Reproduce each entry below exactly as it appears.

[Saved data entries]
◇ ◇ ◇
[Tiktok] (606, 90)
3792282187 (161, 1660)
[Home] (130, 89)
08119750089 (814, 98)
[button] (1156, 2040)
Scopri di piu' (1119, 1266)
◇ ◇ ◇
## Answer to the exercise
[Tiktok] (606, 90)
3792282187 (161, 1660)
[Home] (130, 89)
08119750089 (814, 98)
[button] (1156, 2040)
Scopri di piu' (1119, 1266)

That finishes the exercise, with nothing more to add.